Item coordinate data
========
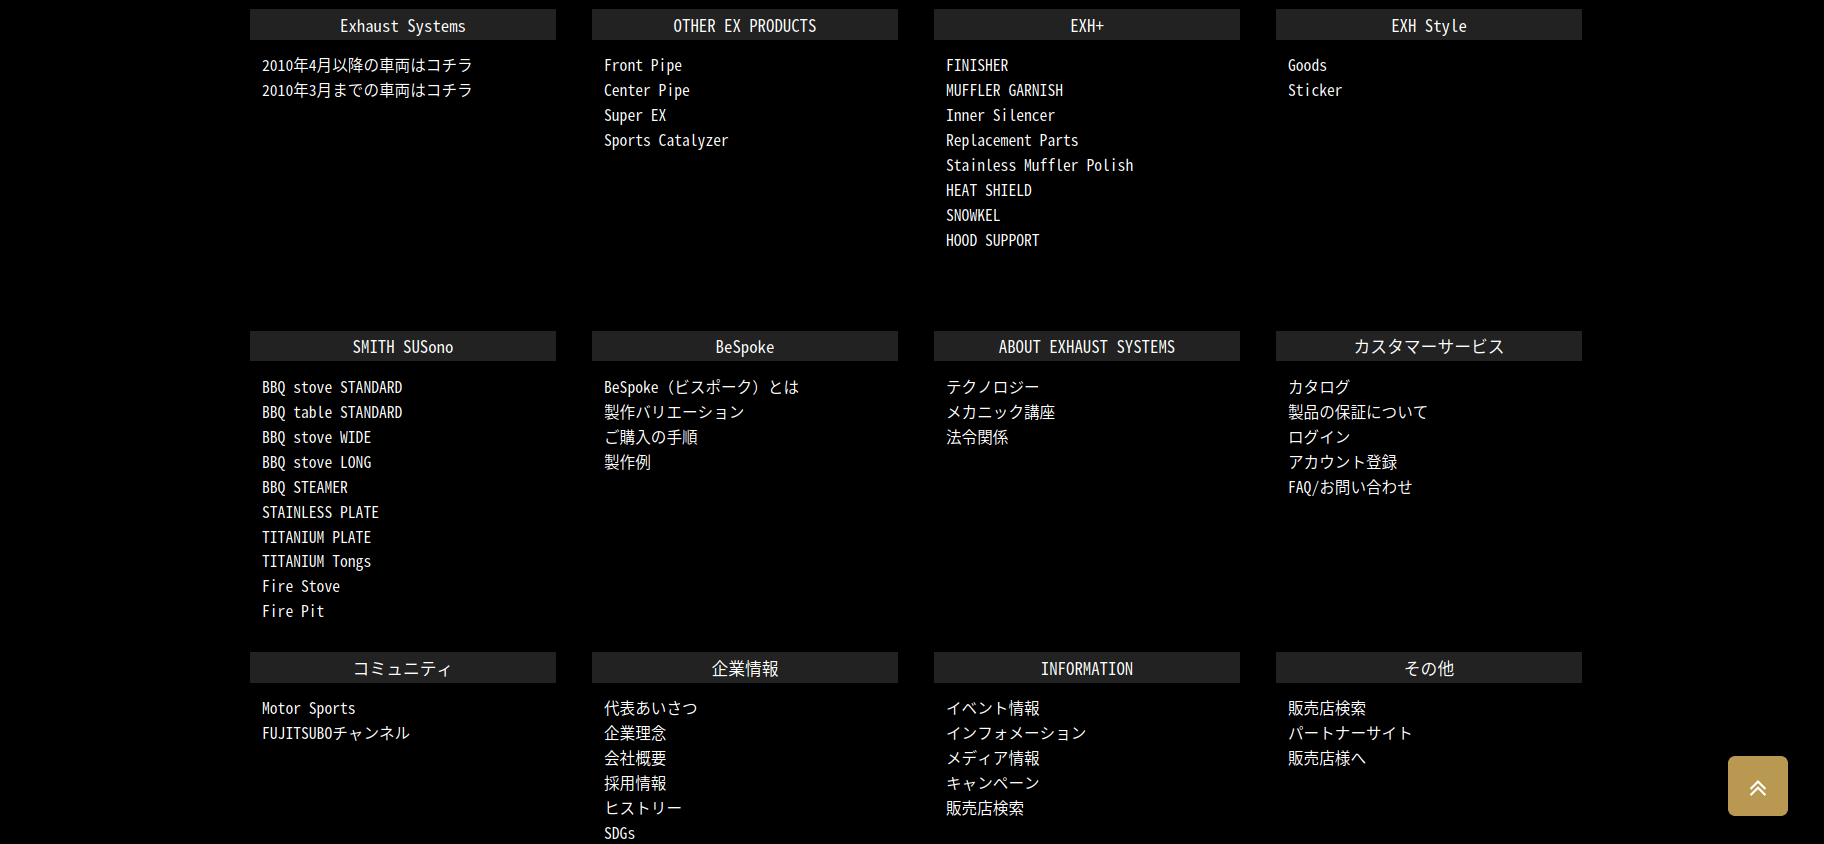Click the テクノロジー link
The height and width of the screenshot is (844, 1824).
pyautogui.click(x=992, y=388)
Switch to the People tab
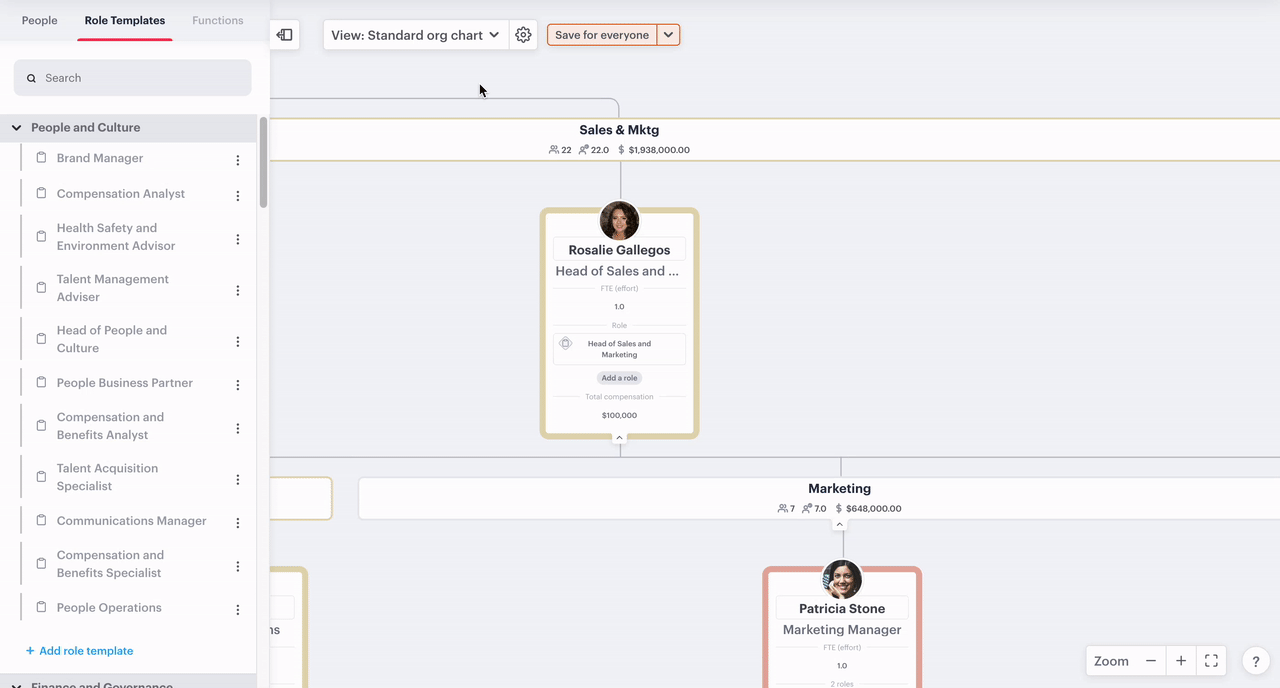Image resolution: width=1280 pixels, height=688 pixels. pyautogui.click(x=40, y=20)
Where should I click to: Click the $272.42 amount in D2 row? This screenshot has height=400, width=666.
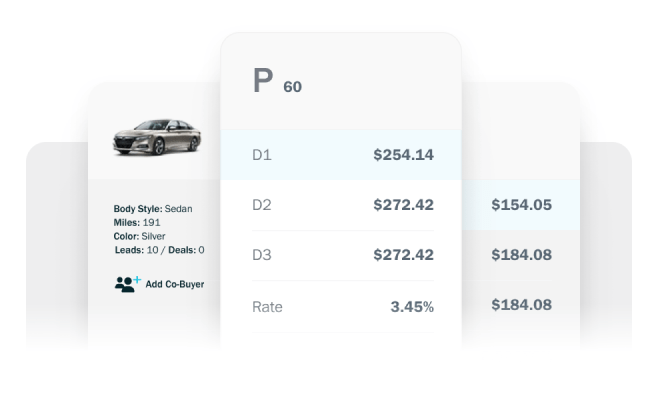click(x=403, y=205)
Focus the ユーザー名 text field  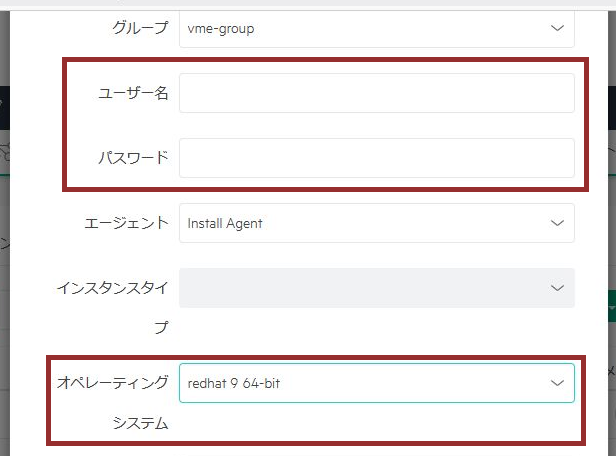[x=376, y=93]
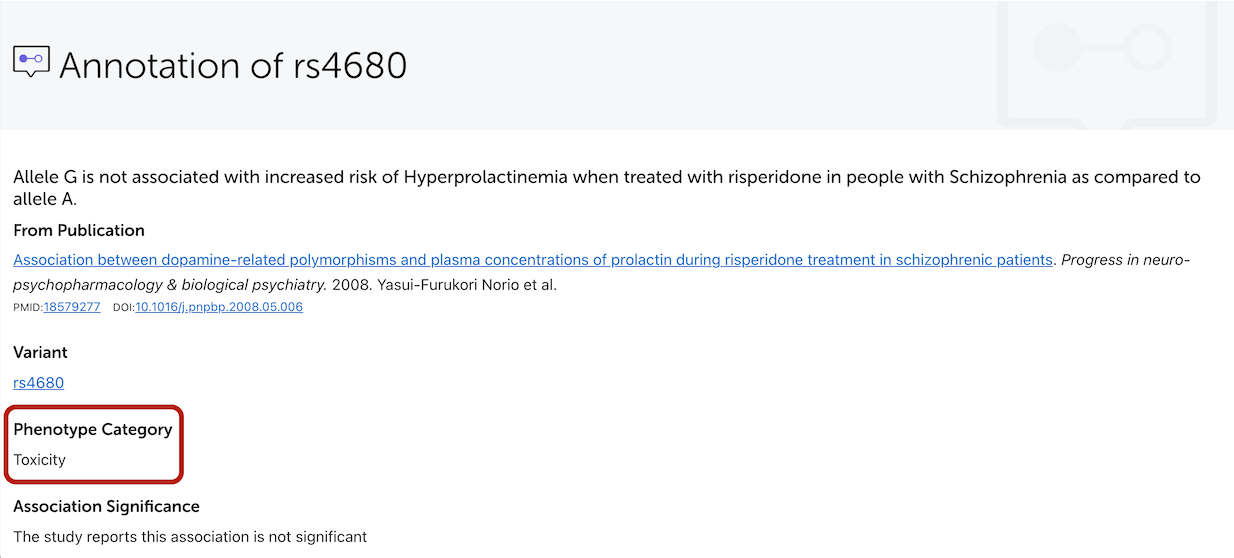Screen dimensions: 1234x558
Task: Open PMID link 18579277
Action: 72,307
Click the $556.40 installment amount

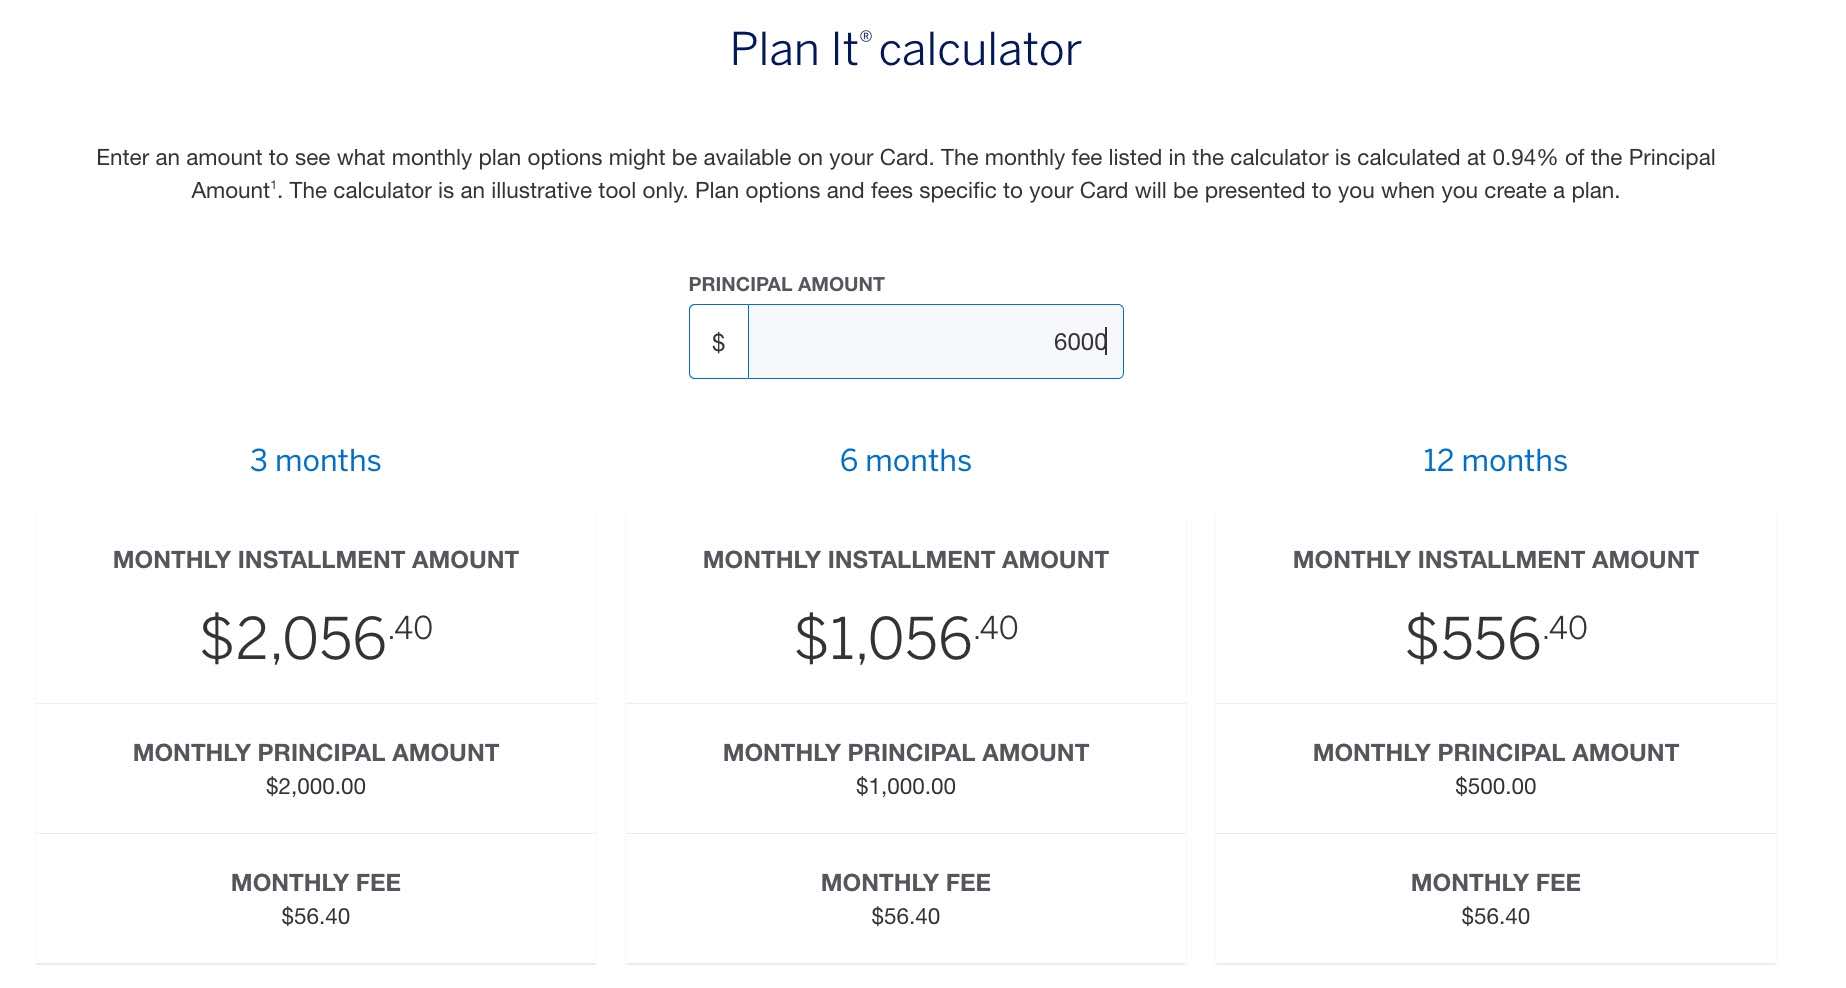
========
Given task - Rewrite the items from the start through the line that contains "click(x=403, y=205)", inclusive, swapping "People" for "Contacts" and changing nothing else. Omit the pictures from your answer.

Answer to this problem -
Click the テクノロジー link
The height and width of the screenshot is (844, 1824).
pyautogui.click(x=992, y=388)
Switch to the Contacts tab
Image resolution: width=1280 pixels, height=688 pixels. pyautogui.click(x=40, y=20)
Where should I click to: Click the $272.42 amount in D2 row? This screenshot has height=400, width=666.
click(x=403, y=205)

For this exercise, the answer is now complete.